▶ _Instruction_
Return the lines below exactly as they are, starting with the line that contains "You are a computer-use agent. Screen" and ending with the line that contains "[x=68, y=115]", with both of those lines included. Give nothing outside that range.

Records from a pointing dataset

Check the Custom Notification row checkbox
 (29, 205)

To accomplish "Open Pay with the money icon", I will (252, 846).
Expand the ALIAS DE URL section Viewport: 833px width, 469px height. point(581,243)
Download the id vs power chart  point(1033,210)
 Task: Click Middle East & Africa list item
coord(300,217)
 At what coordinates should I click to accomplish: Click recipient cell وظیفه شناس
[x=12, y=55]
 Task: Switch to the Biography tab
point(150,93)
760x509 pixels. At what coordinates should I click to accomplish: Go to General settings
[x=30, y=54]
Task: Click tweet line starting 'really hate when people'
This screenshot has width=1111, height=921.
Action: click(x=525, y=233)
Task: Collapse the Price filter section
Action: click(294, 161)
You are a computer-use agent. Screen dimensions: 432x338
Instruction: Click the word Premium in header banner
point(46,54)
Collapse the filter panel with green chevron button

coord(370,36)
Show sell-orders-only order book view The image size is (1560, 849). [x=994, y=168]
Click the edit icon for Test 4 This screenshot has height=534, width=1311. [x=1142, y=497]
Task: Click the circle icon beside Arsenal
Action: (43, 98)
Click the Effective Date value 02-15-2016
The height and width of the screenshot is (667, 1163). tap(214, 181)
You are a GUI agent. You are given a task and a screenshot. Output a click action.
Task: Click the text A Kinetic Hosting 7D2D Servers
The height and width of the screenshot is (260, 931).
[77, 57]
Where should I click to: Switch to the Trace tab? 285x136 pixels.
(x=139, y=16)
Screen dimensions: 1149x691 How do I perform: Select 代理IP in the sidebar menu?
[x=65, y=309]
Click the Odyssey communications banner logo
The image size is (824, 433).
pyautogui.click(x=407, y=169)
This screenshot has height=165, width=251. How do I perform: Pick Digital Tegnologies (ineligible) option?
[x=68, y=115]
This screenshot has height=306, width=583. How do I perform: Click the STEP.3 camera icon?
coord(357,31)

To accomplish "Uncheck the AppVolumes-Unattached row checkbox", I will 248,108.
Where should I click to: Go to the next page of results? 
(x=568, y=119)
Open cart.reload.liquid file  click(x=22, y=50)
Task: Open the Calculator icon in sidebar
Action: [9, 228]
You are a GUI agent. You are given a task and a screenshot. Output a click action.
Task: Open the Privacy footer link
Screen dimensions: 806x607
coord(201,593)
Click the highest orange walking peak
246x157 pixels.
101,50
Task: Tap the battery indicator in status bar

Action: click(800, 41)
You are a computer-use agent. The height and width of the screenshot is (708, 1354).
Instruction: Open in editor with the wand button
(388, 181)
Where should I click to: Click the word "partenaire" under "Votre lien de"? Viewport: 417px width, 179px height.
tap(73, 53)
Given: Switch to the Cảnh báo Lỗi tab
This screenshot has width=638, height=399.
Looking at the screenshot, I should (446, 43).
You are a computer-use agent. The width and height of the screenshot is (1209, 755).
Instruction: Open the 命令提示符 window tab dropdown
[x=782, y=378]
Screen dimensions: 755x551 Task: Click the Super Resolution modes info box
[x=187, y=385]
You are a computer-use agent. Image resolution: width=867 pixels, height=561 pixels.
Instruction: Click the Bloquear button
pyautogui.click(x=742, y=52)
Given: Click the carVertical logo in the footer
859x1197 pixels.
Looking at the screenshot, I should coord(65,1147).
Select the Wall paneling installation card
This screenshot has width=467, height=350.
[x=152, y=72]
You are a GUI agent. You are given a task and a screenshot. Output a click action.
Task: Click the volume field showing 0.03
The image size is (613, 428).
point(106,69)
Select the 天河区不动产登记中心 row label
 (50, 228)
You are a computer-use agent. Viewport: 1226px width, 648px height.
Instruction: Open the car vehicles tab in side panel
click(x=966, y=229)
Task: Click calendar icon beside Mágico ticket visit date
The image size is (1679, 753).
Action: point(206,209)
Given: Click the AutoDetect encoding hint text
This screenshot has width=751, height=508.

▶ _Written answer_
You are a computer-use agent. Screen dimensions: 432x338
Instruction: Click the word Premium in header banner
point(46,54)
Collapse the filter panel with green chevron button

coord(370,36)
Show sell-orders-only order book view The image size is (1560, 849). [x=994, y=168]
Click the edit icon for Test 4 This screenshot has height=534, width=1311. [x=1142, y=497]
Task: Click the circle icon beside Arsenal
Action: (43, 98)
Click the Effective Date value 02-15-2016
The height and width of the screenshot is (667, 1163). tap(214, 181)
You are a GUI agent. You are given a task and a screenshot. Output a click action.
Task: Click the text A Kinetic Hosting 7D2D Servers
The height and width of the screenshot is (260, 931).
[77, 57]
Where should I click to: Switch to the Trace tab? 285x136 pixels.
(x=139, y=16)
Screen dimensions: 1149x691 How do I perform: Select 代理IP in the sidebar menu?
[x=65, y=309]
Click the Odyssey communications banner logo
The image size is (824, 433).
pyautogui.click(x=407, y=169)
This screenshot has height=165, width=251. How do I perform: Pick Digital Tegnologies (ineligible) option?
[x=68, y=115]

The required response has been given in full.